Hacker News new | ask | show | jobs
Wiretapping End-To-End Encrypted VoIP Calls: Real-World Attacks on ZRTP (sufficientlysecure.org)
117 points by TjWallas 3383 days ago
4 comments

For those interested, Signal doesn't seem to use ZRTP anymore:

> The new Signal voice and video beta functionality eliminates the need for ZRTP. The "signaling" messages used to set up the voice/video beta calls (offer/answer SDPs, ICE candidates, etc) are transmitted over the normal Signal Protocol messaging channel, which binds the security of the call to that existing secure channel. It is no longer necessary to verify an additional SAS, which simplifies the calling experience.

https://whispersystems.org/blog/signal-video-calls-beta/

And it's not in beta anymore:

https://whispersystems.org/blog/signal-video-calls/

Author of the paper here.

Yup, in regards to Signal our findings are already obsolete :D I think that the new Signal developments are great. It is better to allow only one key verification mechanism for unified usability and also use key continuity. Before, SAS needed to be verified for each call again.

But isn't now with signal that you have to wiretap it once and your are good to go since there are no sas every time?
Sure, but "wiretapping it once" would mean breaking a lot of well studied and until now unbroken crypto.
That's sort of too bad, because it looks like Signal was one of the only implementations they audited that had no issues.

I hope these authors will eventually look at the new thing too.

The more interesting would be to see how feasible is to crack the in band SAS authentication string, when callers verbally verify it.

Deep learning and ability to train on a specific callers' voice [1] then mimic it might be an interesting attack vector.

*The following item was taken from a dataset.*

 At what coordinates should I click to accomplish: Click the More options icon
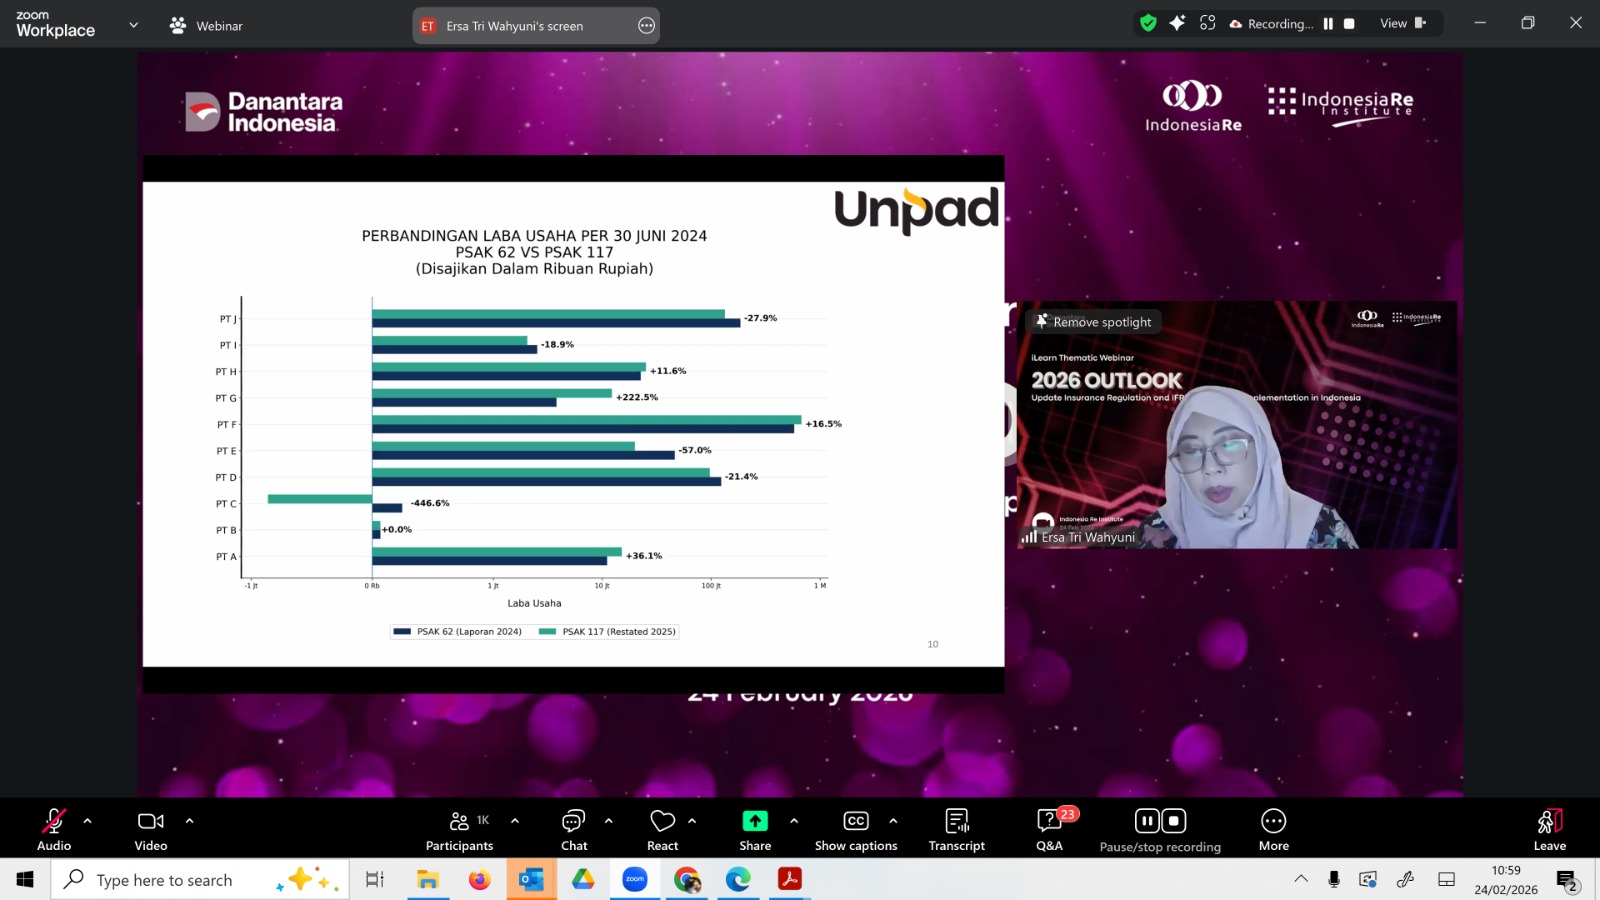coord(1273,821)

In practice Silent Circle's implementation does something interesting and instead of SAS numbers use dictionary words. So you end up with something like "Pink Elephant Salad". Could probably MitM that. However callers are then supposed to make some extra puns or discuss it a bit and say something like "Ha-ha! Wonder how tasty the an elephant salad would be". And if after MitM-ing, the string to the other side was "Plastic Blue Llamas" then a MitM attack becomes more obvious.

[1] http://research.baidu.com/deep-voice-production-quality-text...

Author of the paper here.

There is existing work on testing the feasibility of impersonating other person's voice. We discuss them in our related work section at the end of the paper.

I think on the long run, SAS will no longer be a sufficient authentication technique due to advances in speech synthesis. To prolong ZRTP's life we propose usage of sentences instead of words/chars. This is discussed in detail in our best practices section.

This is a fascinating and well elaborated article!

I noticed that UX/UI is important and a guarantee that SAS should increase in length, what are some of the recommendations that you advise to have a good ZRTP implementation ?

Or should we start discussing the fadeoff of ZRTP and a change to something like Matrix protocol or even Signal's one ?

Both Matrix and Signal use WebRTC for VoIP so the content is encrypted by default. Call set up and signaling is also encrypted by default with Signal, and possible with Matrix - it's automatic if the room from which a call is established is already encrypted.

I know Signal attempts to prevent any data leakage by forcing the Opus codec to use a constant bitrate instead of its default VBR -- I'm not sure if Matrix implements anything similar yet.

Instead of using fancy deep learning to fake the voice why not simulate a degraded signal by adding noise and using a good text to speech program (after you have figured out gender ).
AFAICT, This looks more like attacks on the implementations of ZRTP than on attempts to find weaknesses in the underlying protocol.
One sort of assumes that from "Real-World Attacks", no?
Or real world attacks on solid implementations.
This is fascinating. Thanks for writing this paper, guys.